Cross-posted at Now Public, the Francis L. Holland Blog, and Public Option Health Care Now.
It's absurd to argue whether the US should have a public option health insurance or not. The real question is whether the for-profit insurance companies should have a captive audience or not.
The US already has public options for many people, but on a smaller scale than is necessary through the Community Health Service and the Veterans Administration Hospitals. I think the Government should rename the VA "The Veterans and Patriots Hospitals", make the hospitals available to all Americans - not just veterans.
To meet the increased need for services, the Government should purchase underfunded hospitals that have been closing in inner cities and rural areas, reopening them to serve anyone and everyone who presents with a health need.
Is this "big Government". No, it's "sufficient public health care" for a nation with a population of three hundred million people and growing. Anything and everything designed to meet the needs of a third of a billion people will inherently be big and to pretend otherwise is quaintly foolish and silly. New York City has 39,000 police officers and 11,000 firefighters, but I don't hear anyone complaining about "big government police and fire services," except those who would prefer that their houses burn down.
The deparments are big because they serve a city with over eight million residents. I would certainly hope that if Republicans ranted against the big police and fire departments of New York then residents would ask these politicians if THEY would like to put ouf the fires and make the arrests themselves.
If we want extra around-the-clock security, then we each can buy that. But, we all have a right to police and fire protection without paying a separate premium for each of these services, and now what we need is a right to health care as well. Lord help us if the first person we talk to when we call the police or fire department is an insurance adjuster who wants to know if we're covered or not.
So much money and bureaucracy would be saved by making health care a right and making its provision a collective national duty, as it is in Brazil. It would be less expensive if only because the Government wouldn't need hordes of bureaucrats for means testing and other hordes to collect individual premiums.
I'm frankly disgusted to hear politicians wanting to "mandate" that individuals buy insurance, as if individuals don't want to be insured. That's like mandating that people individually purchase access to police and fire deparments. Is there anyone who doesn't want the police and firefighters to come when their called? What individuals don't want is to have to go out and each pay bribe to police officers and firefighters in order to access these services. They don't want to pay individual premiums that they know they can't afford.
Meanwhile, police and firefighters don't want or need the responsibility for "point of service" fee collection. A system like that would prevent these public employees from doing the jobs that they're paid to do.
Individual mandates are absurd. If individuals refuse to assume five hundred dollar per month payments, what is the Government going to do? Send the insurance police out to get them? Oh, that will be VERY popular! If they don't have insurance, one very reasonable explanation is that they simply cannot afford it. Ridiculous discussions of tax breaks for individuals are like tax breaks so that people can pay for fire and police protection. Just the collection of such taxes would double the cost of the service provided.
Insurance companies would LOVE such a mandate, particularly without a public option, because then insurance companies could jack up their rates even more, with all of America unable to leave the used car lot without buying one of the crummy used cars.
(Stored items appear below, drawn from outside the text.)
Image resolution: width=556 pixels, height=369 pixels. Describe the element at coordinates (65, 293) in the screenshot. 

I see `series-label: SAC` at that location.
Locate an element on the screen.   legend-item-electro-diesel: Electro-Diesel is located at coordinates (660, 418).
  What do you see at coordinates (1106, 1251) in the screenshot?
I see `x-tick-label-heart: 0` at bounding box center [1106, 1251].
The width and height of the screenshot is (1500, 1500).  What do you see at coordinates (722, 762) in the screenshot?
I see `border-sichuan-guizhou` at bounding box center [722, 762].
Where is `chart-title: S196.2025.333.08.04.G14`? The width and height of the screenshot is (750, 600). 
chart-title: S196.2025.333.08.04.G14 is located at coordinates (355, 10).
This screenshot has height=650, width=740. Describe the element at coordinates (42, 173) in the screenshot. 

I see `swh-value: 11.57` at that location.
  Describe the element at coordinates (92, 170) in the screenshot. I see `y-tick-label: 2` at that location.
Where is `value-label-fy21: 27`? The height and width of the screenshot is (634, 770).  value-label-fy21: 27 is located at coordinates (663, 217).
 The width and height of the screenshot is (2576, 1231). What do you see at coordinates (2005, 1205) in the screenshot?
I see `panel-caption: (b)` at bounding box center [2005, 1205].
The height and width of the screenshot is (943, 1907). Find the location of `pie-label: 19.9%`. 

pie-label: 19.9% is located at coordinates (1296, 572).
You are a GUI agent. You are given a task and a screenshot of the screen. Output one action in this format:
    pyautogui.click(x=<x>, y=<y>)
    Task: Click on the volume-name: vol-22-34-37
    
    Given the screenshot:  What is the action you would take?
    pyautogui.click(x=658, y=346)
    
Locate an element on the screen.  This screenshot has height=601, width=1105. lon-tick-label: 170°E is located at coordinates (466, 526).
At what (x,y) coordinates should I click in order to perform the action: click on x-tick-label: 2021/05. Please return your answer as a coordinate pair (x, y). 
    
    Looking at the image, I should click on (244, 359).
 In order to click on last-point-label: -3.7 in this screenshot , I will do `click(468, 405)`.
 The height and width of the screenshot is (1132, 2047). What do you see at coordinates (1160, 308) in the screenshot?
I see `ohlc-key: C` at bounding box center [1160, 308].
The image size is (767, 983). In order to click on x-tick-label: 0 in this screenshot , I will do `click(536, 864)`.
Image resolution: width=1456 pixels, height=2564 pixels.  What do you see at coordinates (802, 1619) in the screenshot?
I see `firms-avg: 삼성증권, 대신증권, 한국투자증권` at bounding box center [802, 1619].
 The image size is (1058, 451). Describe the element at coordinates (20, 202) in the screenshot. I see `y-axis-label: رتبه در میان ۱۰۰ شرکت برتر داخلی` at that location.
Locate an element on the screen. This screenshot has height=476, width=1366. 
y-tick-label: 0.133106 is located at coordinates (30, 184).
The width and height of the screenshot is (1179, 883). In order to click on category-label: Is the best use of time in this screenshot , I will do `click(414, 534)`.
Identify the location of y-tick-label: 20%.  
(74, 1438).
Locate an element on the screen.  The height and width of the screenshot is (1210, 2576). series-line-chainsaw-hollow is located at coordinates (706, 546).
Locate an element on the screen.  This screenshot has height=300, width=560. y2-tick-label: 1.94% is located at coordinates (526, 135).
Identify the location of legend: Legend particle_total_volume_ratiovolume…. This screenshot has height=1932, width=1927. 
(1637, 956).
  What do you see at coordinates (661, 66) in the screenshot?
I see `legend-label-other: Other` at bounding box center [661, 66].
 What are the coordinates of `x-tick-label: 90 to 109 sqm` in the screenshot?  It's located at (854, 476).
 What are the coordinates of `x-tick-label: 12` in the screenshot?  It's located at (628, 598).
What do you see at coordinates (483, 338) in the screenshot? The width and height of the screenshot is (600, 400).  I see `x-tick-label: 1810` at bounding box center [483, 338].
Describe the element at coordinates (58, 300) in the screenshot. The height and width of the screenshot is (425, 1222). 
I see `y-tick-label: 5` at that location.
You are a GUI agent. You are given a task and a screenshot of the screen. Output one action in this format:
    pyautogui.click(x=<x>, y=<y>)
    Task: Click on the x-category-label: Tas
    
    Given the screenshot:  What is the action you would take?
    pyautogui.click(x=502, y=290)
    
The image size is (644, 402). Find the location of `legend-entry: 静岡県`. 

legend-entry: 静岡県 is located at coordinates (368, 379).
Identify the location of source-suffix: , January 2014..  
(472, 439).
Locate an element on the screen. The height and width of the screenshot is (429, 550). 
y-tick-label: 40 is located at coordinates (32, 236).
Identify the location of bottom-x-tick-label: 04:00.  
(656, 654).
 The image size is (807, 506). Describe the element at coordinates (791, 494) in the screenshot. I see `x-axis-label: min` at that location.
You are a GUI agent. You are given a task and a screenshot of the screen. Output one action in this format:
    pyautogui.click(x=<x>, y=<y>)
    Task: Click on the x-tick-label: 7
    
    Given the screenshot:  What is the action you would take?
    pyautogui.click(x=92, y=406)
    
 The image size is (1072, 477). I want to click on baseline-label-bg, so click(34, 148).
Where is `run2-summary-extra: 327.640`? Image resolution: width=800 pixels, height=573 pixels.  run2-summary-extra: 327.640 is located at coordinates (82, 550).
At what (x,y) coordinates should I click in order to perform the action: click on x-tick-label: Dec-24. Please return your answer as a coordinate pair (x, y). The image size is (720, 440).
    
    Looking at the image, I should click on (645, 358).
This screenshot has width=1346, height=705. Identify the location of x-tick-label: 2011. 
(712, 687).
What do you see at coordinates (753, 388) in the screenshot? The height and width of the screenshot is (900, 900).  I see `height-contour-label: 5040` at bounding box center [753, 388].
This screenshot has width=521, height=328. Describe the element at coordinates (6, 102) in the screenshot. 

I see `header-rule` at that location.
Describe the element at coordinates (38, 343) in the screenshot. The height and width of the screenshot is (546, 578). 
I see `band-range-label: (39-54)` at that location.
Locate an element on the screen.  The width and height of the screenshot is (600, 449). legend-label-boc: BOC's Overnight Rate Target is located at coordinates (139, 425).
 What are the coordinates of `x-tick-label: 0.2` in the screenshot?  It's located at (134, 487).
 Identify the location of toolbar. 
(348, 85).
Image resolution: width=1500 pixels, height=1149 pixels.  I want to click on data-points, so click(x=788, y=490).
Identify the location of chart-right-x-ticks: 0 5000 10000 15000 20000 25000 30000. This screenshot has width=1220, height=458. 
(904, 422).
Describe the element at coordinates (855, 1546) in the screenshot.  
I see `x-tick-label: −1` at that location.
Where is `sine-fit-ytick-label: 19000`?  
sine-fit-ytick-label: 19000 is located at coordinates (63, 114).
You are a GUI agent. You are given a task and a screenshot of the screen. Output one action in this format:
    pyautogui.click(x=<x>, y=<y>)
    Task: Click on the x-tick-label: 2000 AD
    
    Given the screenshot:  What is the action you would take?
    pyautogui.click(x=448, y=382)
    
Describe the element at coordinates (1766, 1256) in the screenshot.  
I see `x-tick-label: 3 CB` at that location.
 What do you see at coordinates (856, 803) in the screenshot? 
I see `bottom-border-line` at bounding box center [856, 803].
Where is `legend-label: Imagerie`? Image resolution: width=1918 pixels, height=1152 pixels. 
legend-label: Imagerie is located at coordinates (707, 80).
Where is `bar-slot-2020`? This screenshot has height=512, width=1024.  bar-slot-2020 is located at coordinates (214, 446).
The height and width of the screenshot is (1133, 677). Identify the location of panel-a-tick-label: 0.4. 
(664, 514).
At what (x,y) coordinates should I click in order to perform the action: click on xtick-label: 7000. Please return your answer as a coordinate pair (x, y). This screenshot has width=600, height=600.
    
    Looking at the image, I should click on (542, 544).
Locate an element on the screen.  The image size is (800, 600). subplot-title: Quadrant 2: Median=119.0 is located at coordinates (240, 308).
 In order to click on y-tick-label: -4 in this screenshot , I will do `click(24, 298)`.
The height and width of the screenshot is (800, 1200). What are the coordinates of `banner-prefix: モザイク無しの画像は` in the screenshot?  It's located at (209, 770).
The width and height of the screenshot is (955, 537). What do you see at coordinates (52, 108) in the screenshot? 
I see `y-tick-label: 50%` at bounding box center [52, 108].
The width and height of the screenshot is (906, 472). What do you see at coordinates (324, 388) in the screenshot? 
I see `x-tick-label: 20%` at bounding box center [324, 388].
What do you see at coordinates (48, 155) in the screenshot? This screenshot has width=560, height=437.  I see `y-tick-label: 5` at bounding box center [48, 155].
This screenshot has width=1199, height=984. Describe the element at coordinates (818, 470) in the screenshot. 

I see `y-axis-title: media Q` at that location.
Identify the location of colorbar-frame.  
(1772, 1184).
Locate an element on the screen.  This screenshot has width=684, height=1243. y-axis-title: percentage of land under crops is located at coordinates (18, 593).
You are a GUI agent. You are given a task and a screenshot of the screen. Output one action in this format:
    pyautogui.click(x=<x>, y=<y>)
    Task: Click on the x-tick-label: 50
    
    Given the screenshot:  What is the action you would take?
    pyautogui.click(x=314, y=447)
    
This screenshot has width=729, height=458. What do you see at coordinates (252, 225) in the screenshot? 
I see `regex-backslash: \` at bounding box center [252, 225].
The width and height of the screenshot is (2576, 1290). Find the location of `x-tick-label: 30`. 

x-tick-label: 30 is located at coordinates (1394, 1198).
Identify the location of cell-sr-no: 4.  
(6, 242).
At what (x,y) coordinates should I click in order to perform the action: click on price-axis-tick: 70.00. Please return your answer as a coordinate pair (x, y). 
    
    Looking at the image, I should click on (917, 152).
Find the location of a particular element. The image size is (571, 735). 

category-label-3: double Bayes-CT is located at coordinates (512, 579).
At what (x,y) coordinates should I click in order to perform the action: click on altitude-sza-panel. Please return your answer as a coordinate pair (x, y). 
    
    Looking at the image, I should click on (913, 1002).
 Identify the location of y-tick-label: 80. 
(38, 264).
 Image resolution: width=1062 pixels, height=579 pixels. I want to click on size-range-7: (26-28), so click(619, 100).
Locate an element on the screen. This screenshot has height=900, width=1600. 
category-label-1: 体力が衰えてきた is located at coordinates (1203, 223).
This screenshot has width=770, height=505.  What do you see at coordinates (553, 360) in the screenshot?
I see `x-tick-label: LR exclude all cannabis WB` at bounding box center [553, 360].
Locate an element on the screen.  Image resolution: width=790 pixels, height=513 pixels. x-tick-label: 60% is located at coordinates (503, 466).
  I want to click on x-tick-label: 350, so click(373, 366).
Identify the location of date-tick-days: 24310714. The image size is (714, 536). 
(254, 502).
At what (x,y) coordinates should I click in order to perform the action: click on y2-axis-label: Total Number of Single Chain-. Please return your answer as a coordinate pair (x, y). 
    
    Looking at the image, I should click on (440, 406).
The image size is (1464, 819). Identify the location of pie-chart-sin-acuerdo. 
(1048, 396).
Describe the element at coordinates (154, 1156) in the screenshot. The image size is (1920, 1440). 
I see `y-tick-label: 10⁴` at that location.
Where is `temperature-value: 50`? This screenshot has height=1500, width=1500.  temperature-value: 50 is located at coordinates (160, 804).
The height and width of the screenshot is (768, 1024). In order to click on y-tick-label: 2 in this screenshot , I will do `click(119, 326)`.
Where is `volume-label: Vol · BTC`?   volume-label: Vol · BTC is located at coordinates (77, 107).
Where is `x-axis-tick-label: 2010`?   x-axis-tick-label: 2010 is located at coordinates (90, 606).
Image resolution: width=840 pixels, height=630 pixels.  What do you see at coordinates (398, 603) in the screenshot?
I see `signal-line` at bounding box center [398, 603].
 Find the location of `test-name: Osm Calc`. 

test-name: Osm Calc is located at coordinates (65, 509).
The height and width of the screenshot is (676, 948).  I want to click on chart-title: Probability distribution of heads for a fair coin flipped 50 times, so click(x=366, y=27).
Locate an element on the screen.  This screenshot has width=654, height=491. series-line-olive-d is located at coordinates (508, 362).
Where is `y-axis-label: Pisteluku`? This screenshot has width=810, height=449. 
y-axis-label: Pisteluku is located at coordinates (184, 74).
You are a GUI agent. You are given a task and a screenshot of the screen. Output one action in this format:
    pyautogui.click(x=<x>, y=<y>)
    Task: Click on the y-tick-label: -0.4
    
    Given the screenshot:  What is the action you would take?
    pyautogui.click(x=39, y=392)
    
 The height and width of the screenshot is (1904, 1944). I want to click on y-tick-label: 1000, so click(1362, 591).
We already have a way to get money from people for health insurance based on their ability to pay. It's called the IRS. Because we already have the IRS to collect taxes based on ability to pay, we have no need to create an entirely new bureaucracy for determining and collecting individual health premiums. And our society does not need the transaction costs involved in each of three hundred million Americans selecting insurance from among dozens of incoherent and incomprehensible "options". What people need is the assurance that their health needs will be met regardless of what they are, with no deductibles, co-pays, or yearly limits.
I'm so glad to hear Charles Rangel, Chairman of the House Ways and Means Committee finally coming to his senses and discovering that we mut pay for health insurance for all by taxing the rich as we did before the series of Reagan/Bush tax cuts. That was always the obvious solution.
We may all remember when, shortly after the election last year, Obamacrats announced they would not increase taxes on the rich now and would wait for absurdly generous tax breaks to expire in 2011. With this pronouncement, Obama put himself unneccessarily in a box early on - a box wherein the money for national health care could only be found by new taxes on the working poor and the middle class.
Health insurance became unworkable on that day and only now is being revived with the realization that people who have gotten rich in America must help to pay for the health care of those who have not. That's the way it works in Brazil. If that were not the case, then Brazilians would not all have the assurance that they can go to a doctor, hospital and pharmacy as the need arises.